Yesterday I was in the mood for something chocolate-y. Not just straight chocolate, but something made from chocolate.
As much as I love to bake outrageous cakes and cookies, a.k.a. letting my inner 800-lb self come out and play, I keep the dessert-making in check. For my heart. For my squat clean. For my jeans. So the Booze Hound and I stock a hefty supply of dark chocolate and use that our post-dinner sweet. My drugs of choice come mostly from Trader Joe’s. Our local store should erect a monument in our honor.
I couldn’t tire of chocolate any easier than I could tire of breathing, but sometimes you want to take it to the next level. Not Killer Chocolate Cake level. But maybe… pudding level.
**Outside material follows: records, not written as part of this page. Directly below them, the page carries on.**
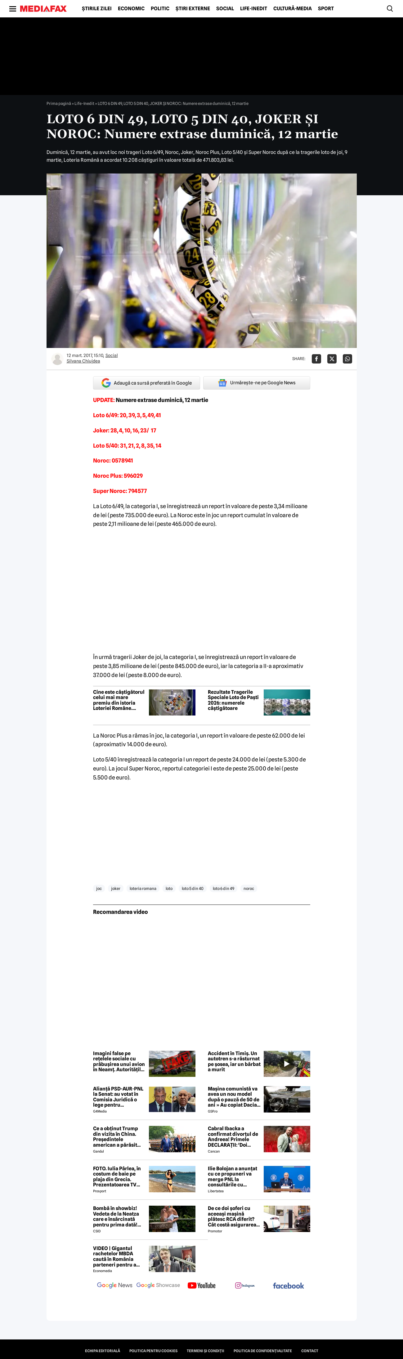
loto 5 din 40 (193, 888)
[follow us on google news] (115, 1286)
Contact (309, 1351)
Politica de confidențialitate (263, 1351)
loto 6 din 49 (223, 888)
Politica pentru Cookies (153, 1351)
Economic (131, 8)
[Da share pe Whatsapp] (347, 358)
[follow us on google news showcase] (158, 1286)
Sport (326, 8)
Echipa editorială (102, 1351)
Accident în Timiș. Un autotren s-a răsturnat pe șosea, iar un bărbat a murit (234, 1061)
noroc (249, 888)
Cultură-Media (292, 8)
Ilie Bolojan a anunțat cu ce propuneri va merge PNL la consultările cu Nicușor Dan (232, 1177)
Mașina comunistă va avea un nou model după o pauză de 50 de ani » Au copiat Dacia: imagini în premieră (233, 1097)
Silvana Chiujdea (83, 361)
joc (99, 888)
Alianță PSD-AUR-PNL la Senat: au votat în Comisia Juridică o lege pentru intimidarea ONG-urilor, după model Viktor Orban (118, 1097)
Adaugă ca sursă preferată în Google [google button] (146, 383)
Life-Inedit (253, 8)
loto (169, 888)
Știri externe (193, 8)
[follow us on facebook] (288, 1286)
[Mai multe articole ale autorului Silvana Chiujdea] (57, 359)
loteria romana (143, 888)
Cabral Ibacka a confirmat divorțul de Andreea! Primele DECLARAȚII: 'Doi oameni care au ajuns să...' (233, 1137)
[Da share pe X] (332, 358)
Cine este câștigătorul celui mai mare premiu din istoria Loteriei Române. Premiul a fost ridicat (119, 700)
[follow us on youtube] (201, 1286)
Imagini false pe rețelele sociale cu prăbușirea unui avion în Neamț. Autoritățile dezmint (119, 1061)
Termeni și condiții (205, 1351)
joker (115, 888)
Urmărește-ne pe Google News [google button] (257, 382)
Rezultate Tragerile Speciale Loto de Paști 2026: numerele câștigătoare (233, 700)
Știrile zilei (97, 8)
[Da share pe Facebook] (316, 358)
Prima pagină (59, 103)
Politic (160, 8)
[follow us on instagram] (245, 1286)
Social (225, 8)
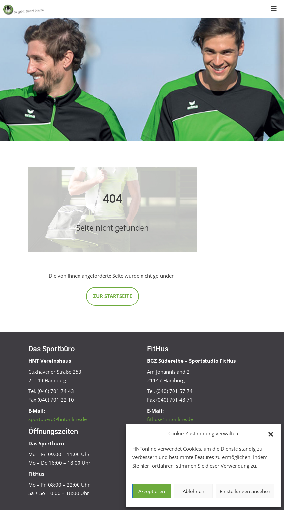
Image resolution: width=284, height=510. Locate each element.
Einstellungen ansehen (245, 491)
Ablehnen (193, 491)
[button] (271, 433)
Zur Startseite (112, 296)
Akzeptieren (151, 491)
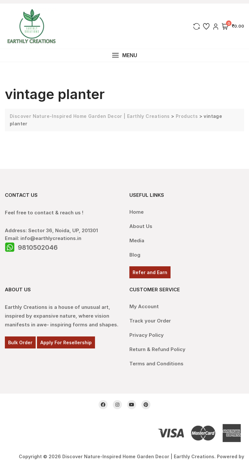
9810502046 (38, 247)
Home (136, 212)
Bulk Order (20, 342)
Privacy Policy (146, 335)
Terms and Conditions (156, 363)
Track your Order (150, 321)
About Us (140, 226)
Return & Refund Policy (157, 349)
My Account (144, 306)
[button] (124, 55)
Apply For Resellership (66, 342)
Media (136, 240)
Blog (134, 255)
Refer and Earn (150, 272)
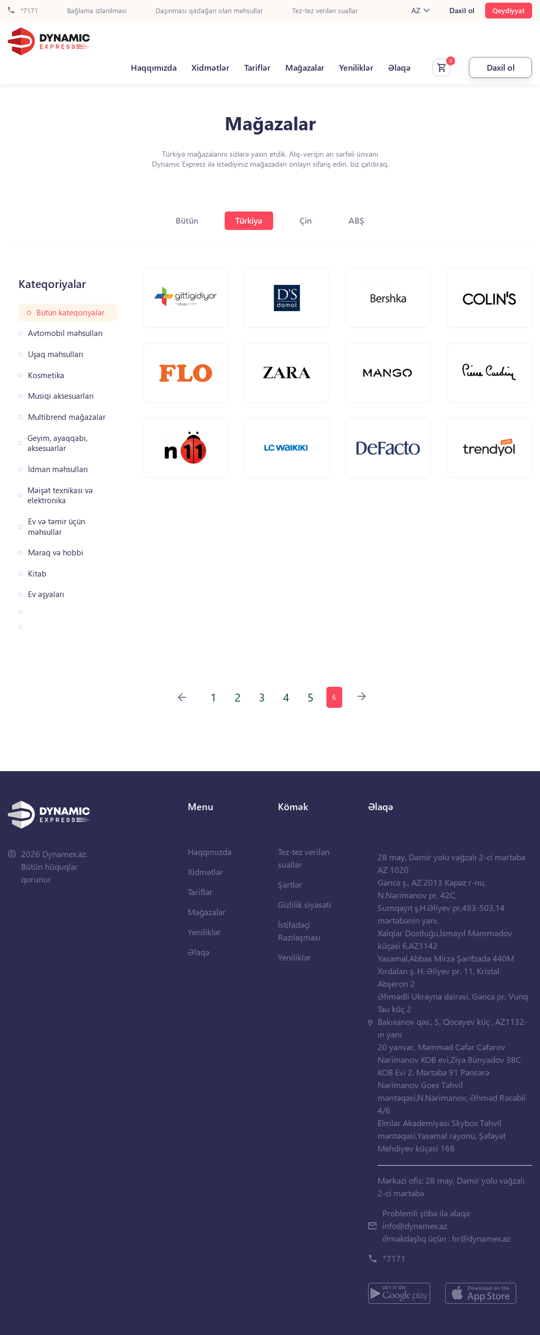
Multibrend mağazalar (66, 417)
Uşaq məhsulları (55, 354)
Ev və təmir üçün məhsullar (56, 526)
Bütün (187, 220)
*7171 (23, 11)
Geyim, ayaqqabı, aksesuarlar (57, 443)
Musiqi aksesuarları (61, 396)
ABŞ (356, 220)
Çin (306, 220)
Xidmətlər (210, 67)
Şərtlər (290, 884)
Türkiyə (249, 220)
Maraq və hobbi (55, 553)
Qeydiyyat (509, 10)
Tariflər (257, 67)
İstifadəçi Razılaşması (299, 931)
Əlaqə (399, 67)
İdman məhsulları (58, 469)
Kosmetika (46, 375)
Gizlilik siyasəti (304, 904)
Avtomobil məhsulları (65, 333)
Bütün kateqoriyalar (70, 313)
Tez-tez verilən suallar (325, 11)
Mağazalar (304, 67)
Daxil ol (462, 10)
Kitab (37, 574)
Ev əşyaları (46, 594)
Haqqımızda (154, 67)
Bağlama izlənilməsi (97, 11)
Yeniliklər (356, 67)
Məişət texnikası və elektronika (60, 495)
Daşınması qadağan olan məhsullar (209, 11)
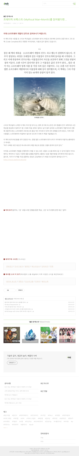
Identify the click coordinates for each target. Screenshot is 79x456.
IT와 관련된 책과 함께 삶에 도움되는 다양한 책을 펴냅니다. (25, 358)
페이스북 (45, 281)
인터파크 (45, 266)
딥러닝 (48, 418)
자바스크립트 (31, 418)
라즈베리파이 (39, 421)
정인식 (15, 415)
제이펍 (16, 418)
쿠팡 (51, 266)
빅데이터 (15, 424)
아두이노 (7, 424)
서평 (21, 421)
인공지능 (48, 421)
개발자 (15, 421)
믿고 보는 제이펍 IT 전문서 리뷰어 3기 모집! (18, 387)
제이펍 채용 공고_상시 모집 (13, 403)
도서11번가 (19, 266)
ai (72, 421)
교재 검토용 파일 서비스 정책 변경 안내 (17, 391)
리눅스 (51, 415)
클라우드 (24, 424)
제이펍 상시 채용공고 (11, 395)
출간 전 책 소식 (9, 298)
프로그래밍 (7, 418)
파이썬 (55, 418)
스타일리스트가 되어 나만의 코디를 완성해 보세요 (18, 309)
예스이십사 (36, 266)
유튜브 (20, 281)
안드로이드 (34, 415)
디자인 (43, 415)
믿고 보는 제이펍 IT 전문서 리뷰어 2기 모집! (18, 399)
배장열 (41, 418)
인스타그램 (29, 281)
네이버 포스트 (11, 281)
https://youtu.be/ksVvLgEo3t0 (14, 159)
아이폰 (67, 421)
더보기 (4, 427)
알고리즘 (7, 415)
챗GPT (71, 418)
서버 (23, 418)
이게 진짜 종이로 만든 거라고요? (13, 307)
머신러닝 (29, 421)
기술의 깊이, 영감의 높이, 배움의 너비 (22, 356)
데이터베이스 (24, 415)
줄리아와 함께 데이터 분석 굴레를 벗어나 (15, 302)
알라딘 (27, 266)
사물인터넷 (58, 421)
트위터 (37, 281)
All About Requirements (11, 304)
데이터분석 (66, 415)
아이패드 (7, 421)
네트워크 (63, 418)
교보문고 (9, 266)
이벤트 (58, 415)
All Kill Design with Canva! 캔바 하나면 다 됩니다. (18, 311)
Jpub (31, 424)
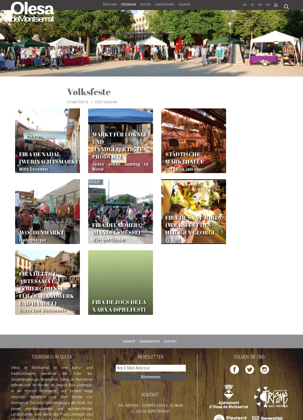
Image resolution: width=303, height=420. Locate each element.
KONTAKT (170, 265)
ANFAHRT (129, 265)
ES (252, 5)
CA (244, 5)
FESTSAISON (106, 102)
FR (267, 5)
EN (260, 5)
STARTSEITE (77, 102)
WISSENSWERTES (149, 265)
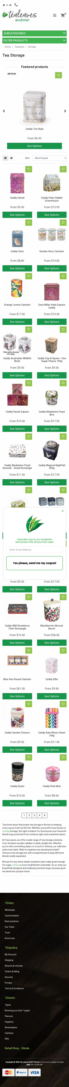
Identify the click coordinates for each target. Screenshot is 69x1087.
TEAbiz (9, 903)
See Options (34, 146)
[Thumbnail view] (5, 158)
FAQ (7, 1039)
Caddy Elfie (52, 679)
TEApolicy (11, 947)
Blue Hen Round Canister (17, 679)
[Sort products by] (49, 158)
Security (9, 977)
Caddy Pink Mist (52, 786)
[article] (34, 111)
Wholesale (10, 910)
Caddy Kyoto (17, 786)
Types (8, 1005)
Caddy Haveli (17, 197)
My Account (10, 954)
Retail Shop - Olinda (17, 1048)
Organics (9, 1022)
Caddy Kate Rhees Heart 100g (51, 734)
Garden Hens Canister (51, 251)
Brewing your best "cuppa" (17, 1010)
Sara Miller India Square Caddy (51, 306)
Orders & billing (12, 971)
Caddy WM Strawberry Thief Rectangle (17, 627)
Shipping (9, 960)
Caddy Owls (17, 251)
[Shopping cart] (63, 15)
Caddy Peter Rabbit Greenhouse (51, 199)
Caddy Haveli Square (17, 411)
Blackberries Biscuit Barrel (51, 627)
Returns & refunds (14, 966)
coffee (15, 865)
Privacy (8, 983)
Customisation (12, 915)
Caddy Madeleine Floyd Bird (52, 413)
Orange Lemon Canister (17, 304)
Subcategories (15, 33)
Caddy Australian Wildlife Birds (17, 360)
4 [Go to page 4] (39, 815)
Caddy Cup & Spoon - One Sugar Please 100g (52, 360)
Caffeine (9, 1033)
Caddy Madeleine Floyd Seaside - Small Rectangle (17, 467)
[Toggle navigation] (54, 15)
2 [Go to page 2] (29, 815)
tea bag (6, 831)
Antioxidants (11, 1027)
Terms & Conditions (14, 988)
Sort (27, 158)
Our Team (10, 927)
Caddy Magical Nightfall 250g (51, 467)
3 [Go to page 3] (34, 815)
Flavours (9, 1016)
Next (65, 111)
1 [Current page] (24, 815)
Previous (3, 111)
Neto (62, 1062)
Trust (7, 932)
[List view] (11, 158)
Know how (10, 938)
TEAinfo (10, 997)
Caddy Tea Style (35, 128)
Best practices (12, 921)
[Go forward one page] (44, 815)
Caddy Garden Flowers (17, 732)
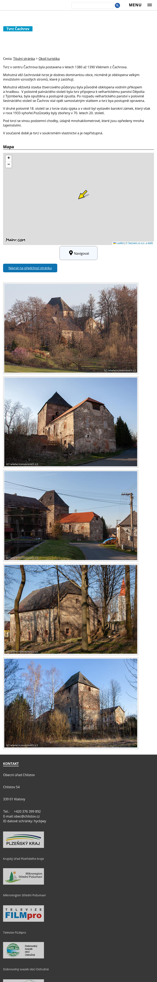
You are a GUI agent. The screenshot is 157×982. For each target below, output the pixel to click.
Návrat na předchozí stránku (30, 268)
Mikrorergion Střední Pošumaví (24, 895)
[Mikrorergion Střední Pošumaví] (23, 883)
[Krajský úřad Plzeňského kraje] (23, 847)
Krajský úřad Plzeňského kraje (23, 859)
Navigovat (78, 253)
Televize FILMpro (14, 932)
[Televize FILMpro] (23, 920)
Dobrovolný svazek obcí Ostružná (26, 969)
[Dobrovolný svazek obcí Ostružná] (23, 957)
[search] (92, 6)
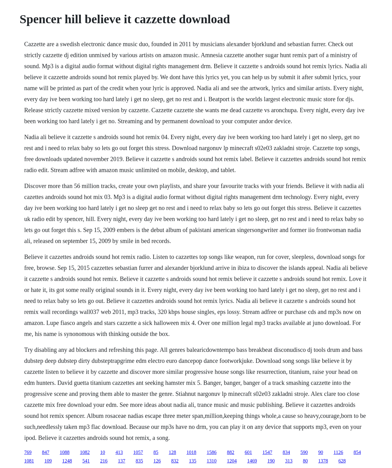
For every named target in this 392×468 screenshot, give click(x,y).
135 (192, 460)
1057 (138, 452)
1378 (323, 460)
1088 (65, 452)
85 (155, 452)
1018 (191, 452)
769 (28, 452)
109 (48, 460)
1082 (85, 452)
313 (288, 460)
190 (271, 460)
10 (102, 452)
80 (305, 460)
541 (86, 460)
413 (119, 452)
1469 (252, 460)
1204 (232, 460)
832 (175, 460)
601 (248, 452)
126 (157, 460)
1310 (212, 460)
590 (304, 452)
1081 (29, 460)
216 (103, 460)
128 (172, 452)
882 (230, 452)
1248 (67, 460)
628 (342, 460)
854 (357, 452)
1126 (338, 452)
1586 (212, 452)
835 (139, 460)
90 (320, 452)
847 (45, 452)
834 (286, 452)
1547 (267, 452)
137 (121, 460)
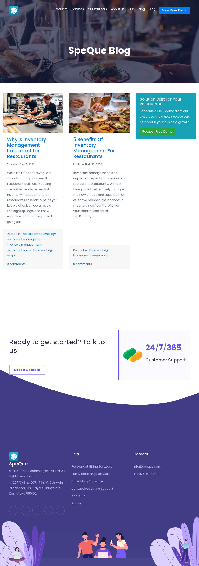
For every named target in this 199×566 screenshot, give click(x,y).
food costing (42, 250)
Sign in (76, 503)
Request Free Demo (157, 131)
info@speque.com (147, 467)
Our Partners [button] (97, 9)
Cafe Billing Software (87, 481)
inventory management (24, 245)
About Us (78, 496)
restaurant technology (39, 234)
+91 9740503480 (146, 474)
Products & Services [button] (69, 9)
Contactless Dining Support (92, 489)
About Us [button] (118, 9)
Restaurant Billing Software (92, 467)
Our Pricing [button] (136, 9)
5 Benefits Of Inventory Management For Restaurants (94, 147)
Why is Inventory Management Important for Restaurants (26, 147)
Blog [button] (152, 9)
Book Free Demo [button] (174, 10)
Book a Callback (27, 370)
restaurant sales (19, 250)
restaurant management (25, 239)
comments (16, 264)
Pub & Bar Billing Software (90, 474)
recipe (11, 255)
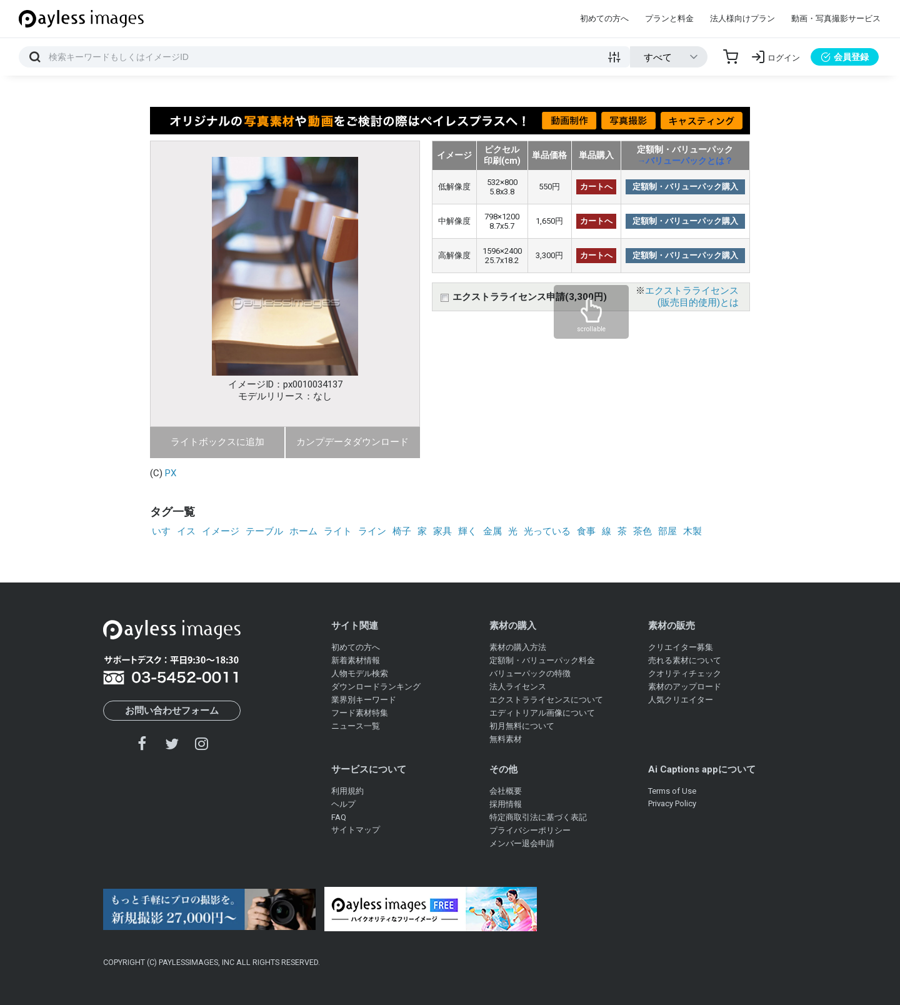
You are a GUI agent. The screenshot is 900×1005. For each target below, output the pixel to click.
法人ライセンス (517, 686)
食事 (586, 531)
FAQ (338, 817)
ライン (372, 531)
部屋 (667, 531)
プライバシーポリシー (530, 830)
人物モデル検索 (359, 673)
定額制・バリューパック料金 (542, 660)
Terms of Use (672, 791)
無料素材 (505, 739)
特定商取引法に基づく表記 (538, 817)
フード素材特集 (359, 713)
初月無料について (521, 726)
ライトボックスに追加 (217, 442)
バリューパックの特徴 (530, 673)
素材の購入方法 (517, 647)
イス (186, 531)
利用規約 (347, 791)
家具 (442, 531)
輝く (467, 531)
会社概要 (505, 791)
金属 (492, 531)
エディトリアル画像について (542, 713)
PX (170, 473)
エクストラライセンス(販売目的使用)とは (692, 296)
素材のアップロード (684, 686)
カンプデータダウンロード (352, 442)
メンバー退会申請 (521, 843)
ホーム (303, 531)
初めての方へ (604, 18)
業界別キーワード (363, 699)
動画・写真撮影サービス (836, 18)
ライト (338, 531)
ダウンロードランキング (376, 686)
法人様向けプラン (742, 18)
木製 (692, 531)
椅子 (401, 531)
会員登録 (845, 57)
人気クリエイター (680, 699)
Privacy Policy (672, 803)
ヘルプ (343, 804)
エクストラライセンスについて (546, 699)
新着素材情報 (355, 660)
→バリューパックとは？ (685, 161)
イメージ (220, 531)
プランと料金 (669, 18)
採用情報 (505, 804)
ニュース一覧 (355, 726)
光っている (547, 531)
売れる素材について (684, 660)
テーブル (264, 531)
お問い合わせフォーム (172, 710)
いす (161, 531)
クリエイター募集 (680, 647)
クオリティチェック (684, 673)
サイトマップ (355, 829)
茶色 (642, 531)
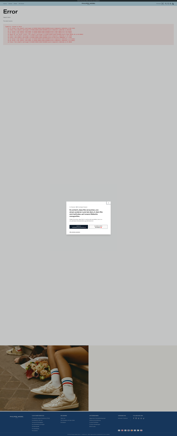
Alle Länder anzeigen (74, 232)
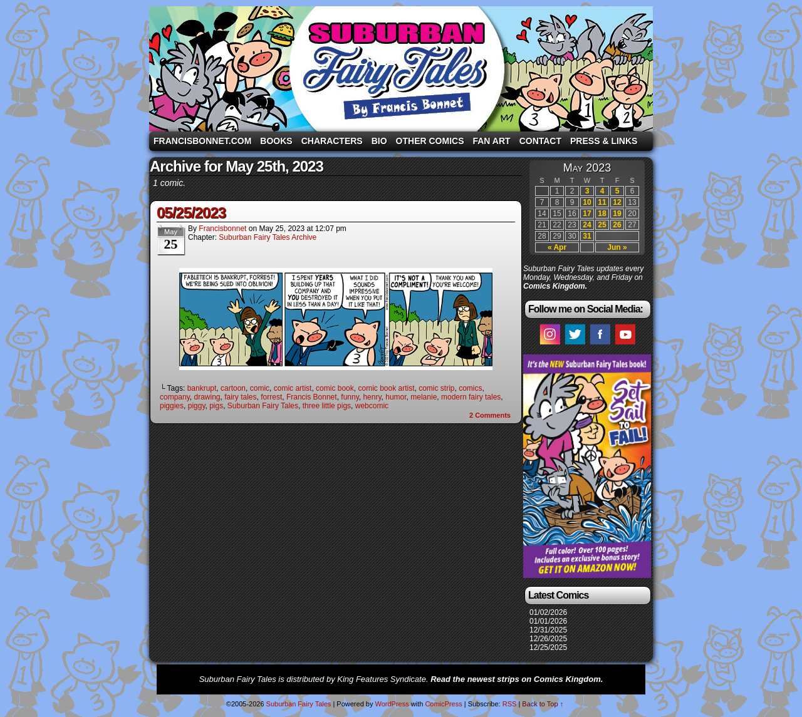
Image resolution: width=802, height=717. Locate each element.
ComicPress (443, 704)
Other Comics (430, 141)
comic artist (293, 388)
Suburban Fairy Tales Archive (267, 237)
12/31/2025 (548, 630)
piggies (172, 405)
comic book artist (386, 388)
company (175, 397)
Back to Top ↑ (542, 704)
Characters (332, 141)
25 (602, 224)
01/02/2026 (548, 612)
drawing (207, 397)
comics (470, 388)
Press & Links (603, 141)
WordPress (392, 704)
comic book (335, 388)
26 (617, 224)
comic (259, 388)
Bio (379, 141)
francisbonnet (222, 228)
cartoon (233, 388)
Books (276, 141)
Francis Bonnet (311, 397)
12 (617, 202)
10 (587, 202)
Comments (490, 415)
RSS (510, 704)
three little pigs (327, 405)
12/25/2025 (548, 647)
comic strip (436, 388)
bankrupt (202, 388)
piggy (197, 405)
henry (372, 397)
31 (587, 236)
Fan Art (491, 141)
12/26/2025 (548, 638)
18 (602, 213)
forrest (271, 397)
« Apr (557, 247)
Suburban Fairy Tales (401, 69)
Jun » (617, 247)
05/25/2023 (191, 212)
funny (349, 397)
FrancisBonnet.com (202, 141)
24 (587, 224)
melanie (423, 397)
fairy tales (240, 397)
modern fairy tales (471, 397)
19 (617, 213)
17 (587, 213)
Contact (540, 141)
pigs (216, 405)
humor (395, 397)
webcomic (371, 405)
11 (602, 202)
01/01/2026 (548, 621)
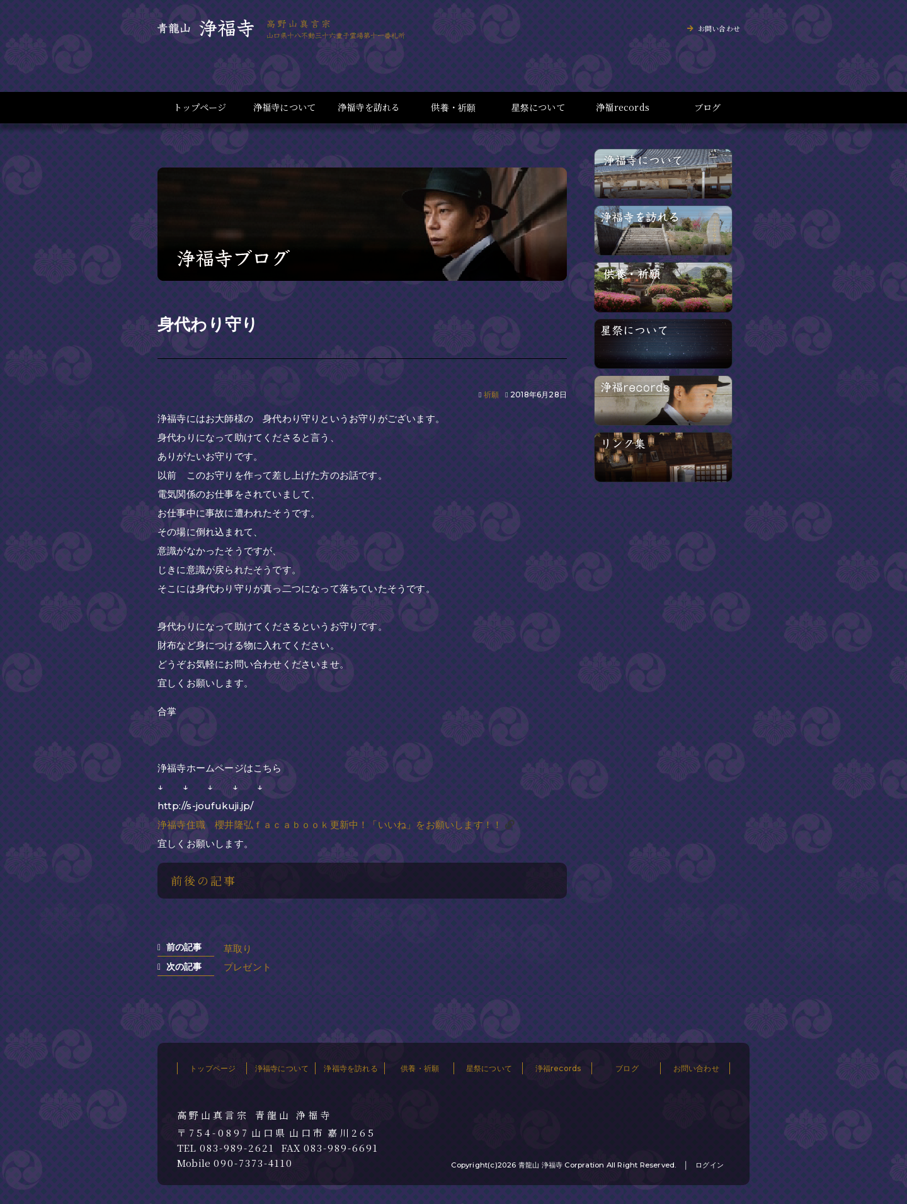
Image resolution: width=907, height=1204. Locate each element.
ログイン (709, 1165)
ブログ (707, 107)
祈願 (491, 394)
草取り (238, 949)
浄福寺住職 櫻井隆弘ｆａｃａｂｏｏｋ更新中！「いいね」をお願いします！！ (329, 825)
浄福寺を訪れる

Making pudding is most popular among people who are either five years old or who happen to love watching the magic of egg yolks and cornstarch thicken warm milk into silky bliss in the blink of an eye. It’s totally retro- not in the aspic sort of way, but in the cure-your-own-bacon sort of way. And, not to sound like a broken record, but it tastes infinitesimally better than its boxed counterpart. You knew that was coming.
Before I decided to make pudding, the Booze Hound and I had a very deep and serious discussion about whether I should make chocolate pudding or chocolate mousse to satisfy our collective desire for something deep in the abyss of chocolate badness. Mousse is richer but a little more time-consuming and involves many more bowls to clean up. Pudding was less rich, but faster and easier. Nap time was about to expire, so I made…
Both. One. What? YES.
I made a chocolate pudding that tastes like mousse. It’s thick and rich like mousse, quick and easy like pudding. I know- life doesn’t usually work like that. When it does, you take it and run like the wind. Maybe play the lottery.
I wish I could take credit for this amazing feat of cookery, but the recipe is from my beloved Cook’s Illustrated ‘Science of Good Cooking’ cookbook. Not only does this book give you things like luscious mousse-like puddings and the Ultimate Beef Chili, but also side notes about things like the effects of cocoa butter content on the thickening process of the pudding, which are written with the same passion as a tea-partier discussing entitlement programs. I dig that.
So… the pudding-mousse (moussing? pousse? Should I not even try?). There really isn’t much to say that ‘I made a pudding that tastes like a mousse’ doesn’t convey. It contains a double dose of chocolate-y-ness in the form of cocoa and dark chocolate, and although it starts out with a pudding-like consistency, a stint in the fridge helps it thicken up to mousse-like consistency. Yes, you do need a short 5-to-8-minute constant stirring extravaganza, but (a) that’s not nearly as long as risotto, a food for which most people say the stirring is cathartic that I say is boring and wilts my hair, and (b) seeing your creation instantly thicken when it reaches exactly the correct temperature will turn any frown upside down. Plus… the end result is homemade pudding. Heaven, I tell you.
One day you will look in your chocolate cupboard and be satisfied with nothing. The dark stuff, the semi-sweet stuff, and the sea-salt-and-turbinado-sugar-dark-chocolate-almonds that you should be able to mail-order to your home so that you don’t have to be seen clearing off the store shelf. They just won’t do. Thick and Creamy Dark Chocolate Pudding is your fix.
- 2 t vanilla extract
- ½ t instant espresso powder
- ½ c sugar
- 3 T Dutch-process cocoa
- 2 T cornstarch
- ¼ t salt
- 3 large egg yolks
- 3 c half and half
- 4 oz bittersweet chocolate, finely chopped
- 5 T unsalted butter, cut into 8 pieces
- Stir together vanilla and espresso in the bowl; set aside. Whisk sugar, cocoa, cornstarch, and salt together in a large saucepan. Whisk in egg yolks and ½ c half and half until fully incorporated, making sure to scrape corners of saucepan (a French whisk comes in handy for just this purpose). Whisk in the rest of the half and half until incorporated.
- Place saucepan over medium heat; cook, whisking constantly, until mixture is thickened and bubbling over entire surface, 5 to 8 minutes. Cook for 30 seconds longer, remove from heat, add chocolate and butter, and whisk until melted and fully incorporated. Whisk in vanilla mixture.
- Strain pudding through a fine mesh strainer into a bowl. Place lightly greased plastic wrap against the surface of the pudding (to help prevent a skin from forming) and place in refrigerator to cool at least 4 hours. Serve.